10 Mayıs 2010 Pazartesi

Hastayım, Hastayız, Hastasın, Hastalar…

Siirt’te yaşananlar bir kere daha hatırlattı ki kapitalizm hasta eder, kapitalizm insanın doğasına aykırıdır, kapitalizm her şeyi metalaştırır, kapitalizm iman, töre gibi aldatmacalarla durdurulamayacak kadar hızlı bir seri katildir, kısacası gücü ve iktidarı böylesine kutsayan bu sistem ezen-ezilen ilişkisine her gün binlerce örnek duyurur ve gösterir bizlere.
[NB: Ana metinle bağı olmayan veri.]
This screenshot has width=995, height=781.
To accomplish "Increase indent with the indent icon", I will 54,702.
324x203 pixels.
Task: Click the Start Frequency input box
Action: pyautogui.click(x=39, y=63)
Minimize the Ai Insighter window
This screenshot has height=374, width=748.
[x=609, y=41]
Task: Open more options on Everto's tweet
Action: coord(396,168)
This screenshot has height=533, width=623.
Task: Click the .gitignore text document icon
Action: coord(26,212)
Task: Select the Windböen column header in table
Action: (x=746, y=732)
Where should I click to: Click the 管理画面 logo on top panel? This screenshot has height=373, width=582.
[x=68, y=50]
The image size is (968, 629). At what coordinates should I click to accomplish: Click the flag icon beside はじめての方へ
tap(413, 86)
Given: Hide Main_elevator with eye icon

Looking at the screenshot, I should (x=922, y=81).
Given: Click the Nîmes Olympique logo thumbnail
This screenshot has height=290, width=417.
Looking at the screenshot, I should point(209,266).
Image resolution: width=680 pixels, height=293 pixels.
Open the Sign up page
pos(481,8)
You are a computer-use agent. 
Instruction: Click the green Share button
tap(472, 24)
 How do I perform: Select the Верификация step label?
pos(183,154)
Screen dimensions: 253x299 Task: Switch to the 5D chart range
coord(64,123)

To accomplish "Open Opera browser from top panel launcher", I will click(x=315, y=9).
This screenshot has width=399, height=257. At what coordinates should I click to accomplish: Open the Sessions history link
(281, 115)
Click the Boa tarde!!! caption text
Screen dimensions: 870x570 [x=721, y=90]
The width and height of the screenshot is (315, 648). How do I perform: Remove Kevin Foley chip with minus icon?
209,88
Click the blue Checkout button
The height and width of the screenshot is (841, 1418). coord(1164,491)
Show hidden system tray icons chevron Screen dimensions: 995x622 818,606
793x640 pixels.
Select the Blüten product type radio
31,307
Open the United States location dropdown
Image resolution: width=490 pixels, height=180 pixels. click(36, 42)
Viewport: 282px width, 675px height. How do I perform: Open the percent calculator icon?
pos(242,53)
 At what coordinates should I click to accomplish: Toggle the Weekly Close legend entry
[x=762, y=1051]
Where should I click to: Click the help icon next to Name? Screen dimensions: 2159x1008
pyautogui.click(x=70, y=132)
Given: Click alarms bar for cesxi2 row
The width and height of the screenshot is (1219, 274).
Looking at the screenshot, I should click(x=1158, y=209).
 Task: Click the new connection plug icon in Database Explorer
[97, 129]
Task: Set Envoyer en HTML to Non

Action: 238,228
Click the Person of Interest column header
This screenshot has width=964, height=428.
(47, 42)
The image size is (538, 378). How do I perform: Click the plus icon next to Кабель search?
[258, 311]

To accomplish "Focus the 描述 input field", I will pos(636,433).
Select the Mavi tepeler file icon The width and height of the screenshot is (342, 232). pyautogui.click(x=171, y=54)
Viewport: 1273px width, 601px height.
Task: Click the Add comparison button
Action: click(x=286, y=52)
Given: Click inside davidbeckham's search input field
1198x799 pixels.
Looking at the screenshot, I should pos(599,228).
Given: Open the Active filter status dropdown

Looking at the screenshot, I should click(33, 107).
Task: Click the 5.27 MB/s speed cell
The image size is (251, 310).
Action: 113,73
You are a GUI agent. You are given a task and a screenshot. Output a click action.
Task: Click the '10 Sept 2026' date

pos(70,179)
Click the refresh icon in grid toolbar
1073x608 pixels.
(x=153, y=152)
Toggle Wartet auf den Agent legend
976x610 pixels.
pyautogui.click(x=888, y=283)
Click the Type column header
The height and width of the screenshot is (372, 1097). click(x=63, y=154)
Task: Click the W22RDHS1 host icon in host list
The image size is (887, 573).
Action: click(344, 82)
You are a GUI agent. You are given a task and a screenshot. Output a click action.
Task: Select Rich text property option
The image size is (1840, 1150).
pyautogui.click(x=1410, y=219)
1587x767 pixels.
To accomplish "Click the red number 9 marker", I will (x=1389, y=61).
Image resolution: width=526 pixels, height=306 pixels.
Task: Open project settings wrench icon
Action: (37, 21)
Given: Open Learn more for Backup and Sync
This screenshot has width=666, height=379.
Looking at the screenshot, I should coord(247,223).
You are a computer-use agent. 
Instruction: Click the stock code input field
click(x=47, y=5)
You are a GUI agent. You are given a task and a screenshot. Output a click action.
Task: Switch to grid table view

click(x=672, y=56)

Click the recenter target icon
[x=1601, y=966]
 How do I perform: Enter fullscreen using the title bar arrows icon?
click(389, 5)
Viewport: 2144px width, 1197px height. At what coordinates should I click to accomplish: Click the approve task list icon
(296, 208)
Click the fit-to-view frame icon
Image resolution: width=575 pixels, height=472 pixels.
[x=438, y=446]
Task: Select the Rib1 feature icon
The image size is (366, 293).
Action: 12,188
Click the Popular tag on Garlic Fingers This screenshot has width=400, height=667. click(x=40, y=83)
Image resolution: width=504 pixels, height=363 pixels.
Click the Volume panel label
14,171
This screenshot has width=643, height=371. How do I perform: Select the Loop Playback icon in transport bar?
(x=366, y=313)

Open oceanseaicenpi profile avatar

Bu yüzden orada yaşananlar ne ilk ne de sonuncu, bunu hepimiz bilmekteyiz; ama benim öncelikli


söylemek istediğim bu değil, yaşananların gazetelere ve özellikle televizyonlara yansıyış şekli. Bir kanal “dehşet verici olay’’ diye niteleyerek ısrarla telaffuz edilmesini istemezken, bir diğeri de “Siirt’te yine bir tecavüz” diye duyurarak sanki bunu Siirt’in özel sorunuymuş gibi göstermeye çalıştı. İki olay da insanın kanını donduruyor, bu bir gerçek fakat ikisi de ne ilk ne de o bölgeye özel. Tabi her iki kanal da gerçek katili gizlemek için, kullanılan en iyi silah olan korkuyu körüklüyor. Bir de burjuva medyasının suçluyu bulma (gizleme) telaşı, özellikle öznesi çocuk olan olaylarda düğümleniyor. Suçu yaratan çocuklar mı, yetkililer mi yoksa burjuva sınıflı toplum mu? Ancak medyanın görevi bu olayların her gün ve her an neden yeniden yaşandığını açıklamak değil. Diğer konularda olduğu gibi burada da haber tamamen olayın idealist kavranışı üzerinden şekilleniyor ve bu olayda sadece kimlerin adı geçiyor, kim görevini kötüye kullanmış ya da kim sorumsuz davranmış gibi sorular soruluyor. Oysa bu olaylar bir bütünün çözülüşüdür. Bu yüzden biz burjuva medyasının asli görevini yine onlara bırakıp kendi üzerimize düşeni yapıyor ve her gün bir yerlerde yaşanan benzer olayların altında yatan öznel değil nesnel nedenleri sorguluyoruz.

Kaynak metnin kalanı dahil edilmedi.